= John Hustler =

John Hustler (5 October 1715 – 7 November 1790) was a Quaker wool-stapler in Bradford, Yorkshire who was largely responsible at the start of the Industrial Revolution for transforming Bradford from a village to prosperous industrial town. He was the treasurer for the construction of the Leeds and Liverpool Canal and also the chief sponsor of the Bradford Canal.

==Life==
John Hustler was the eldest son of William Hustler of Steeton (d. 11 May 1759) and Jane Jowet (1685–1745) at Apple Tree Farm, Low Fold, Bolton, near Bradford. His parents were Quakers and he was educated at the Friends' school in Goodmanend, Bradford and after an apprenticeship as a sorter and stapler of wool he joined his father and uncle (John) in the leading merchant business in the town.

By 1752 he gave evidence before a parliamentary committee dealing with the false practices of wool growers and in 1764 was largely responsible for pressing for legislation against closed shop practices of textile workers. In 1777 he was elected chairman of the newly established Yorkshire Worsted Committee acting as a policing agency to prevent fraud and embezzlement in the industry. He proposed the Bradford Piece Hall and was responsible for opening out Bradford centre and was involved with several turnpikes.

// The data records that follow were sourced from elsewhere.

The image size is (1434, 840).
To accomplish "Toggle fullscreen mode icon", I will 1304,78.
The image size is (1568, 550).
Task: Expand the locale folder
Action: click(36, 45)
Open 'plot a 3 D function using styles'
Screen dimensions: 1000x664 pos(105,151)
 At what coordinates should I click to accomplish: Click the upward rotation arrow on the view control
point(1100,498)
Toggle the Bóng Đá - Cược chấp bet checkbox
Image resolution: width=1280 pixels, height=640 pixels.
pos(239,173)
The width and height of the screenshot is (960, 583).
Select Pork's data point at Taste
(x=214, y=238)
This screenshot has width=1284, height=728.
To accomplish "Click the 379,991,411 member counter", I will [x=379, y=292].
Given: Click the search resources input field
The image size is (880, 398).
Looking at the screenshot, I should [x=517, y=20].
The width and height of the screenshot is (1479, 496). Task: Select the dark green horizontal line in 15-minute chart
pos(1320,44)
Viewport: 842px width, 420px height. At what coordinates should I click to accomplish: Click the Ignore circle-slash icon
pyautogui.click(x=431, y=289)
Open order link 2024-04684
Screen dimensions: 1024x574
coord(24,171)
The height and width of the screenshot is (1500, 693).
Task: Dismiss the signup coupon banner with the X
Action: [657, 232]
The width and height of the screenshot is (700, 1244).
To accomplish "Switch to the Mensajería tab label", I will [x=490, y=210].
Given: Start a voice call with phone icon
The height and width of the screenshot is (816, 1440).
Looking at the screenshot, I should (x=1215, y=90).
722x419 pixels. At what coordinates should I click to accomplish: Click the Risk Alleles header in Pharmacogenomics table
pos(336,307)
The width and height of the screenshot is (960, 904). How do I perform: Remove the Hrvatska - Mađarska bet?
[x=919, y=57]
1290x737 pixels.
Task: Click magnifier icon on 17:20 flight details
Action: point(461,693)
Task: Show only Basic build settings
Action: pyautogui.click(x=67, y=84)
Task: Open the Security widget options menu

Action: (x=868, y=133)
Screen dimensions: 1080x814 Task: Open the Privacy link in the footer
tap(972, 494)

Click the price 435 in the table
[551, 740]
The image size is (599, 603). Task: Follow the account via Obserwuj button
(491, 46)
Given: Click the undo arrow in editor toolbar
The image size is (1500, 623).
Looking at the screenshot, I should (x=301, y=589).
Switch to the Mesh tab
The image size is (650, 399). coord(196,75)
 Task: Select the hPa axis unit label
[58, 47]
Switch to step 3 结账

In 1766, following a meeting at the Sun Inn, Bradford which launched the idea of a cross-country canal from Leeds to Liverpool, he became the chairman and treasurer of the Bradford committee, writing a pamphlet A Summary View of the Proposed Canal from Leeds to Liverpool in 1770 which helped in the successful bid to bring the canal bill into law and was responsible for much of the fund raising. The next year he also raised support for a branch canal to Bradford which was finished by 1774. He had colliery interests in Bradford and Wigan motivating his efforts.

He married Christiana Hird, a Quaker minister, in 1763 and they had six children, two sons and four daughters. He built Undercliffe House at Eccleshill where he lived for the rest of his life, playing host to itinerant Quaker ministers.